Raising Elijah: Protecting Our Children in an Age of Environmental Crisis (Merloyd Lawrence Book) by Sandra Steingraber
Reviewed by Laura Orlando
Ms. Magazine
Sandra Steingraber's first book, Living Downstream: An Ecologist's Personal Investigation of Cancer and the Environment, left reviewers calling her "the new Rachel Carson." It is an apt comparison. Not since 1962, when Carson courageously challenged the chemical industry in Silent Spring, has a scientist woven so much revelation and research together with such gorgeous and persuasive prose. In Raising Elijah, Steingraber makes a case for "outspoken, fullthroated heroism in the face of the great moral crisis of our day." She girds readers for the struggle we must take up if we are to wrest our world from the embrace of the suicidals.
Steingraber explains that there are actually two crises: climate chaos from the accumulation of heat-trapping gases and the poisoning of our children's bodies with toxic chemicals. The two share a common root: fossil fuels.

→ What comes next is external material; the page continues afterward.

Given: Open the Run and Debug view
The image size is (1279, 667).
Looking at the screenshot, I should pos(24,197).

She walks us through the terrible statistics on childhood diseases linked to chemical exposures and, to show that children's health is not an economic "externality," gives each a price tag: The quantifiable are in billions; others, like early puberty among girls, and thus shortened childhoods, have no assigned dollar value.
When her son, Elijah, was born, Steingraber was living in a rented cabin in rural New York with her husband, Jeff, and daughter, Faith, the inspiration for her acclaimed examination of environmental threats to fetal development, Having Faith: An Ecologist's Journey to Motherhood. She worked from home, gave occasional lectures and considered it her job as mother to keep her children "from situations that seem inherently dangerous," like eating food grown with pesticides.

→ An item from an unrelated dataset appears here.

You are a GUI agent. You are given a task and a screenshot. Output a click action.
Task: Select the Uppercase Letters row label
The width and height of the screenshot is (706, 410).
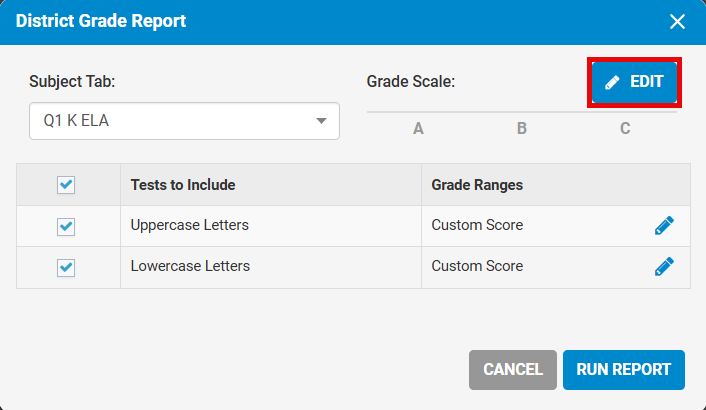(190, 225)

Though choosing organic food is good for the eater and the grower -- as well as for rural economies and environments -- Steingraber knows that the answers to the enormous problems we face are not to be found in "green" shopping guides and websites. "As a matter of principle, toxicity should not be a consumer choice," she writes. "Believing that we can buy safety for our children with money and knowledge leaves those with neither in harm's way." We can try to be our own poison-control centers, but it is institutional change and regulatory muscle that will make the difference.
Steingraber's narrative is personal and political, funny and smart. She shows us that feminism and motherhood are not at odds; combined, they make for heroes. Braving the question of whether to tell children about the dangers that lurk in our yards and our atmosphere, she writes, "The way we protect our kids from terrible knowledge is not to hide the terrible knowl edge, or change the subject...but to let them watch us rise up in the face of the terrible knowledge and do something. The immediate lesson for me was: Stop acting like a Good German around your kids and let them see that you are a member of the French Resistance." Raising Elijah is a call to arms, a cry for the moral solidarity that we must forge to prevent environmental degradation and its assault on children's health.
Think silent playgrounds.
Laura Orlando is executive director of the Resource Institute for Low Entropy Systems; she teaches at the Boston University School of Public Health.